> **EXERCISE BRIEF**
Using the records below, copy every line that holds the string "options".
▼
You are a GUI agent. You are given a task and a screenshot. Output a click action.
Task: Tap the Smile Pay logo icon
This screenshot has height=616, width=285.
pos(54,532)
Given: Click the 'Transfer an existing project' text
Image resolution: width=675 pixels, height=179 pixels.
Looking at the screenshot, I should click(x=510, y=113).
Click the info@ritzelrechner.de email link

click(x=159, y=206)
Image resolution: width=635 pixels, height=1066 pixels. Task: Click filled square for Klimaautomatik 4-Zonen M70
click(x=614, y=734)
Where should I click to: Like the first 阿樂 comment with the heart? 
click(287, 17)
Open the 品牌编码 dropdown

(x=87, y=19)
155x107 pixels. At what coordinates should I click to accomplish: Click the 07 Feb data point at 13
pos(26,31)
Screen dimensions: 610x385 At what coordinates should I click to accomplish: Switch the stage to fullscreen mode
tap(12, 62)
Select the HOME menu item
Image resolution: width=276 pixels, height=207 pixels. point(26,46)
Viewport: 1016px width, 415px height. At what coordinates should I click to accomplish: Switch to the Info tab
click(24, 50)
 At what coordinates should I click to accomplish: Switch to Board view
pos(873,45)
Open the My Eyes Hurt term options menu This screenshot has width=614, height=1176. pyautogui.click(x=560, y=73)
▲
▼
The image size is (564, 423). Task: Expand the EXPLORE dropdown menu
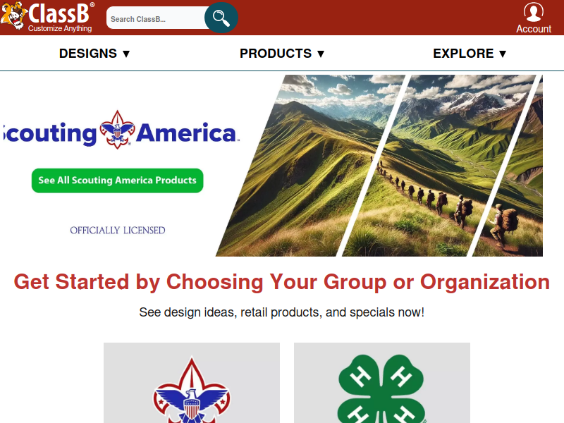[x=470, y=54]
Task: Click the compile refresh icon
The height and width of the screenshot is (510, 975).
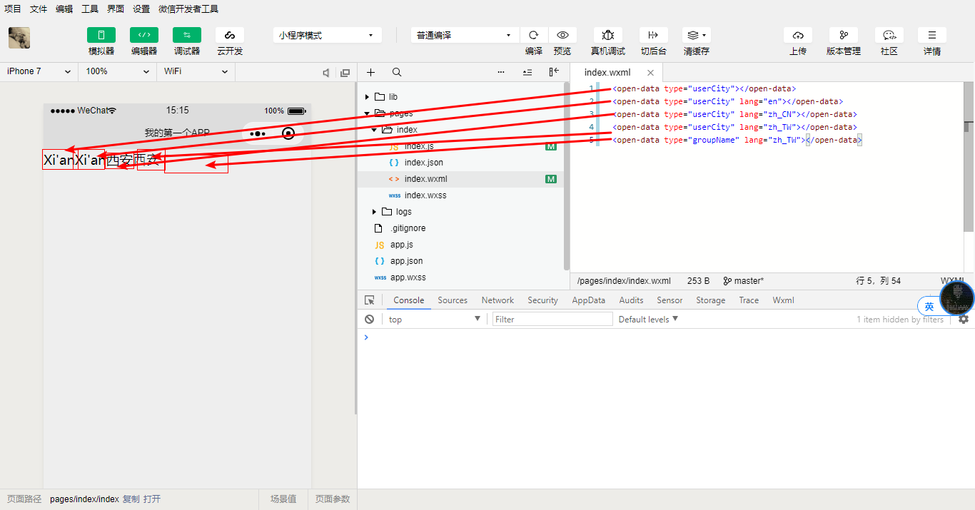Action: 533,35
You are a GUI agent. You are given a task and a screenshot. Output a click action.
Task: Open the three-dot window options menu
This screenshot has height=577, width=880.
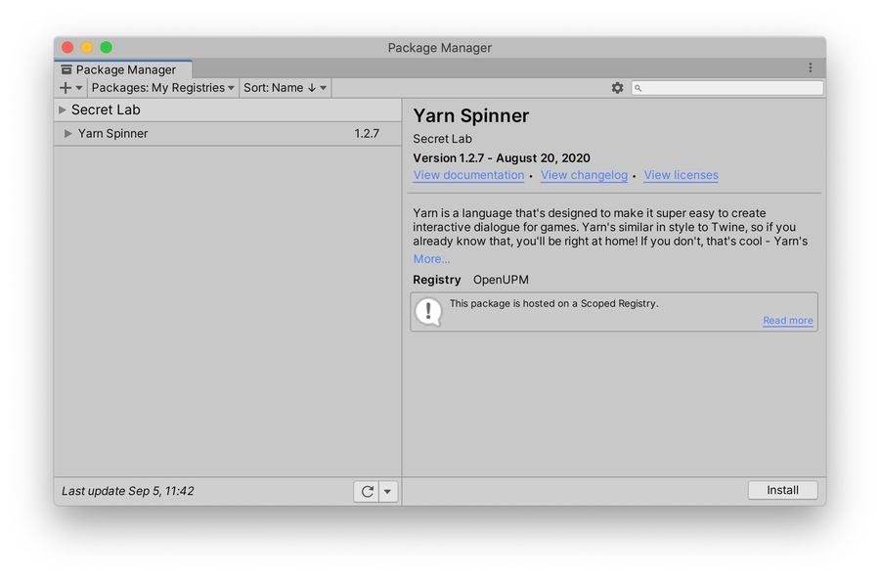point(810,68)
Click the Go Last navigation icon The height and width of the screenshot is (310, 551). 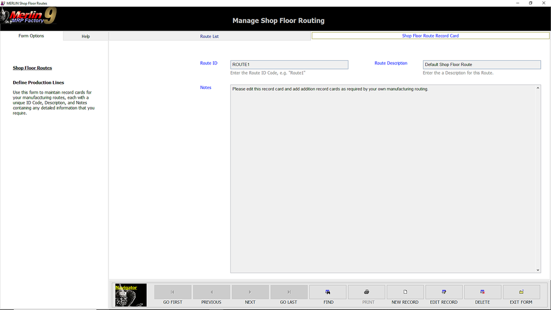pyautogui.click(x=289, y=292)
▲
> **SOLUTION**
Open the My Eyes Hurt term options menu This screenshot has width=614, height=1176. pyautogui.click(x=560, y=73)
Task: Open the three-dot window options menu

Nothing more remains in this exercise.